SP: My dreams of being an F1 driver are all but over I fear. I live that life through playing Grid/F1 on the PS3 – Not mine I might add, I don’t own a PS3 I have to go to my friends house to do that!

I feel exactly the same sentiment. I joke with Enzo that he shouldn’t become a designer, but actually there is sincerity in that joke, albeit without wanting to direct him in his career path. Who knows what the design industry will be like by the time he is ready to decide. The possibilities are certainly there. I guess what is important is that he/they enjoy what they do. Besides the moaning, the struggles, the highs and the lows I do enjoy what I do for a living, and that is physiologically crucial for any human being.
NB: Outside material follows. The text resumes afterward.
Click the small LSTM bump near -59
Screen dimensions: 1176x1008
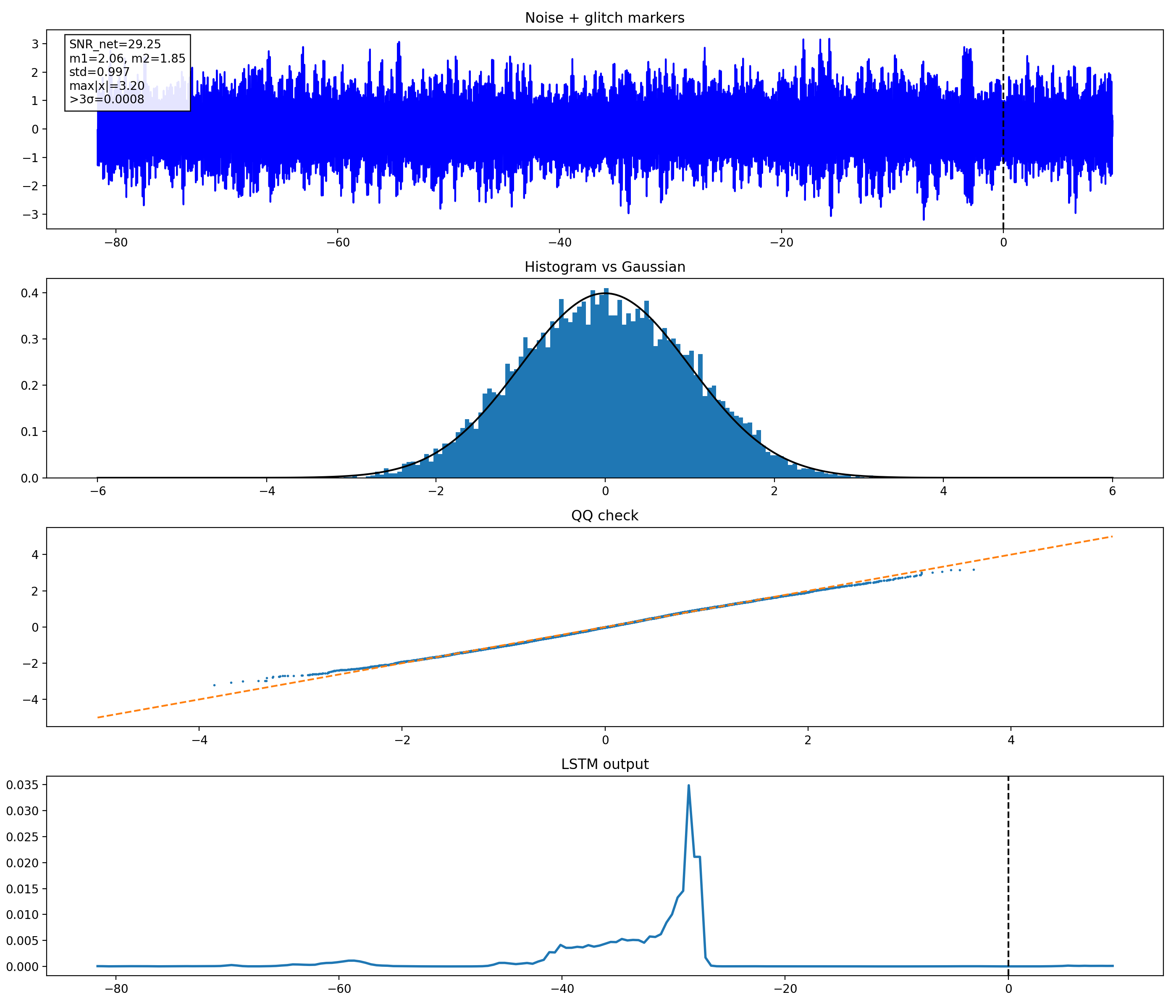click(351, 961)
I am currently running a project for another agency and I keep having ‘outer-body experiences’ during conversations about ‘the brand plan strategy’. I faze out sometimes and the little voice says ‘This is all vacuous bullshit!’. Cynical I know, but I often find myself leaning towards the notion that there is very often too much vanity to what I do. A severe lack of any permanence or meaning worthy of a true legacy. I sometimes think about what I would leave behind if I went tomorrow and would my epitaph simply read ‘Good husband and father, and did some nice work once for diesel using a double-hit Pantone.’ That was a rhetorical question, don’t answer it.
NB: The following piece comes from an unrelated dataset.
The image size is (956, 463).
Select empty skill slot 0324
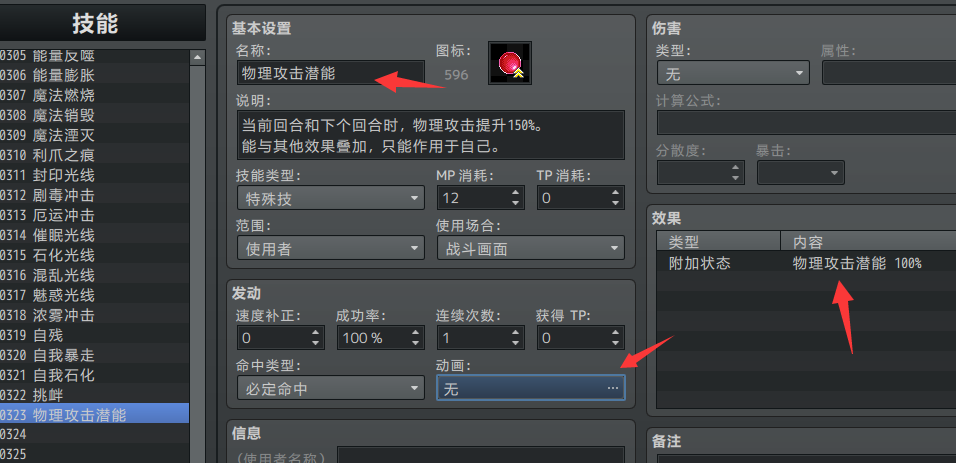point(95,434)
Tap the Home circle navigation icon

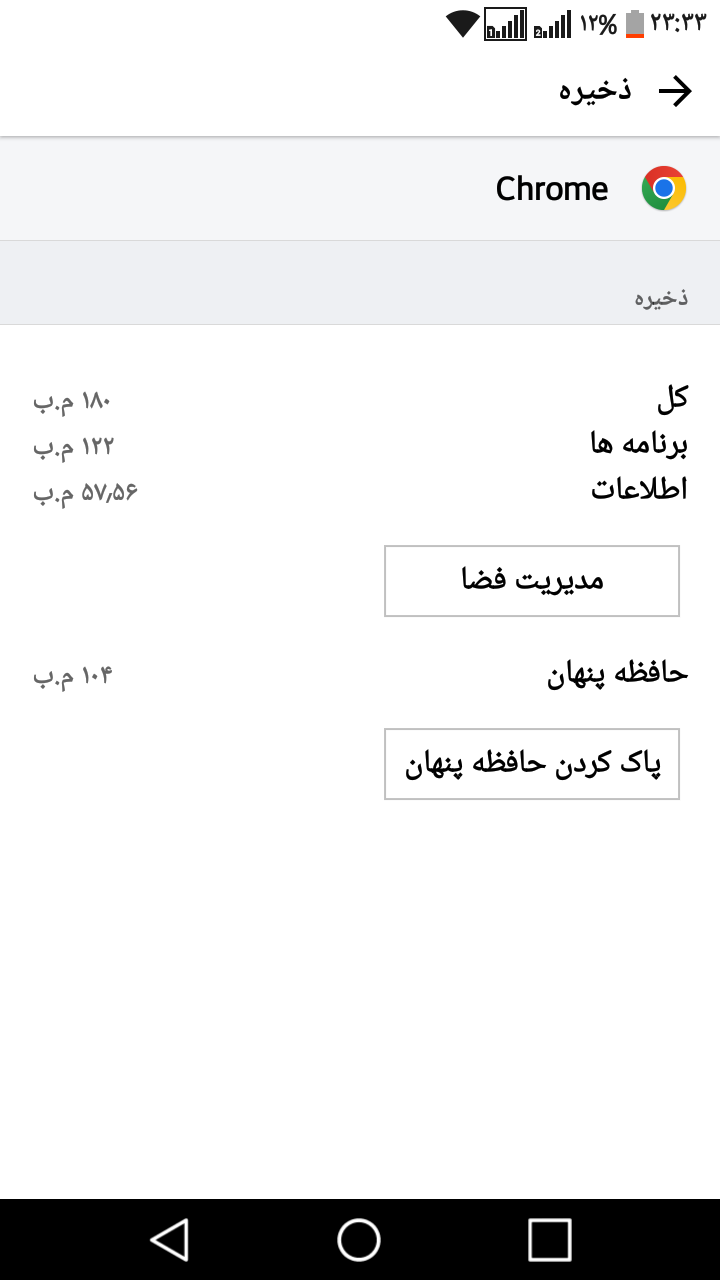click(360, 1243)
Funny you should ask about what would I be if I started again. F1 driver, if only I could drive that well. Film direction, lead singer of Pearl Jam… but being realistic I do not regret choosing design. It’s provided me the opportunity to travel around the world, teach, and work with some interesting people and projects. Right now I am exploring ideas around music and film. I’m desperate to make more time to write more, film more and listen to more music than watch crap on TV in the evening.
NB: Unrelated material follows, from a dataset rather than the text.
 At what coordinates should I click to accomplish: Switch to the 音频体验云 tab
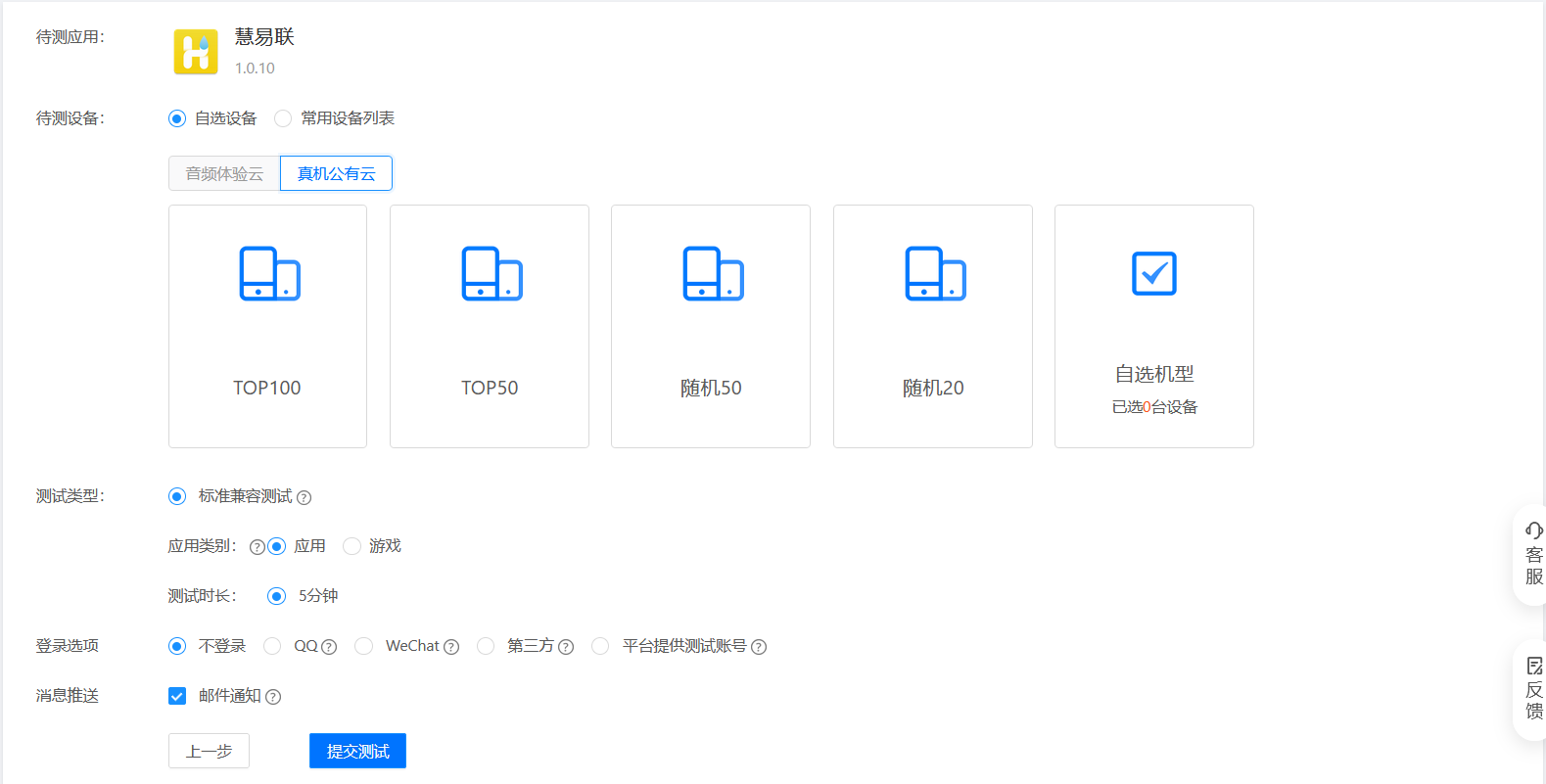pyautogui.click(x=224, y=173)
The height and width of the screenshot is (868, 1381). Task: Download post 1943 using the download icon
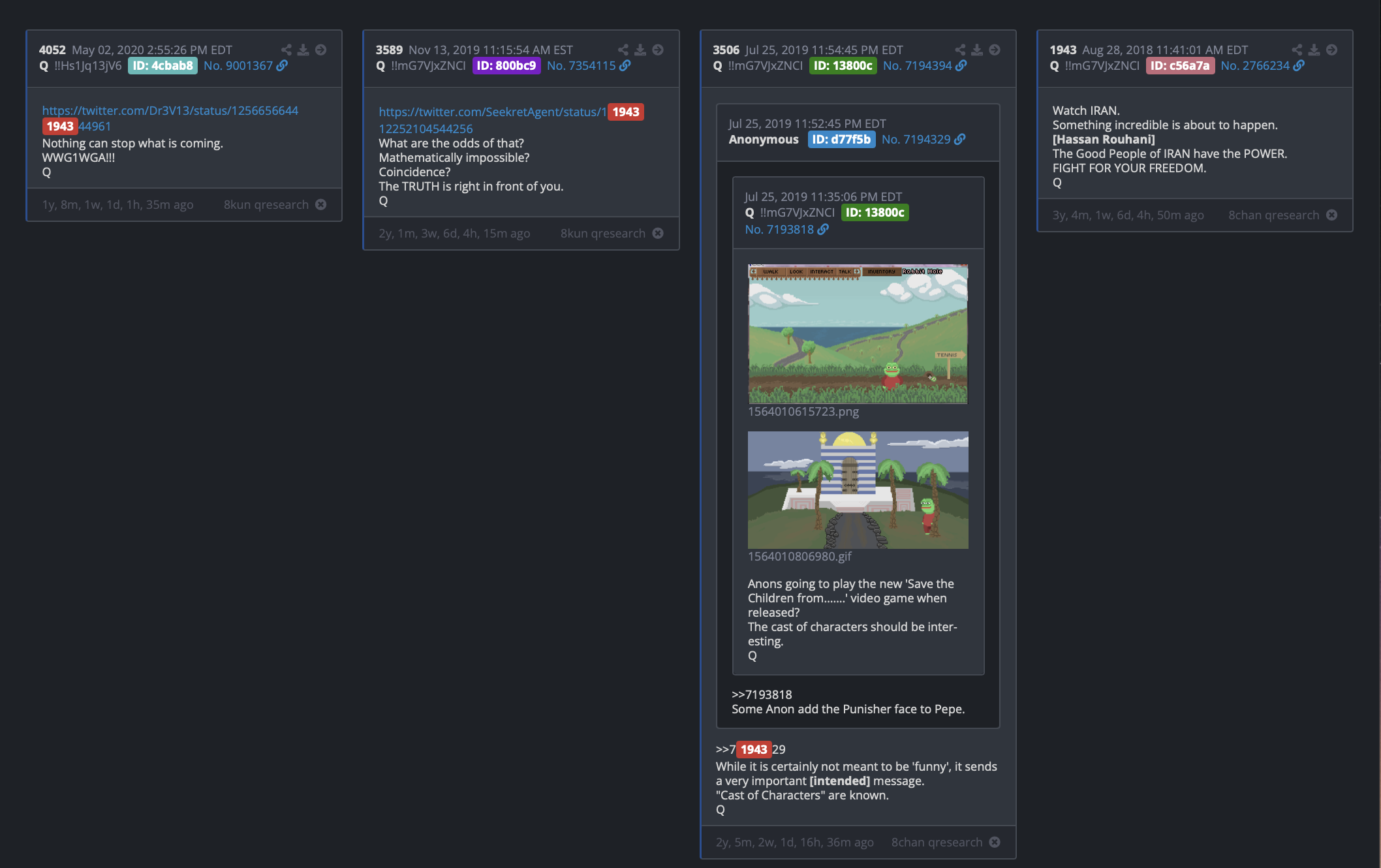click(x=1314, y=50)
This project/building (see above) in Nyksund (a remote island in the North Norwegian Arctic) that myself and the misses are working on developing is (I/we hope) going to become a springboard to a more inspiring platform which will hopefully become another revenue stream, helping us to work on things that we want to rather than have to.

Included in the plans for this ‘creative place’ is apartments to rent to like-minded artists/creatives, a large apartment/workspace studio in the loft and a cafe/shop/gallery on the ground floor. My main focus of interest is looking at how we can also install a recording studio on the ground floor and basement (which requires us drilling out a basement in to the rocks!).

I can’t play an instrument, but I love music (mainly rock). I just discovered Matisyahu – a New York based, reggae , beat-boxer, rapping Hasidic Jewish artist. The Kings of Leon’s new single ‘Crawl’ has a great video of them in the studio – which sparked a mental post-it note for me to finish some more research on recording studios.

I often feel like I have a hundred projects (slight exaggeration) inside me and I think doing what I do has helped me explore those ideas and given me the confidence to actively persue them. I have a range of T-shirts I want to get printed (see below), a script I’ve been writing (for too long), a documentary I want to make about Nyksund, and my latest is an idea for a documentary film on ‘The Circuit’; the $140Billion earning private close protection/security companies that are now the second largest military force in Iraq behind the US Army(!).

I’m conscious that I have to try and actually make these a reality in one form or another. Although I did get in this morning and look online for a good sound engineering degree!

As for my son I bought him a McClaren F1 driving suit, just incase…

With the looming economic crisis are you preparing to tighten your belt or ride the wave?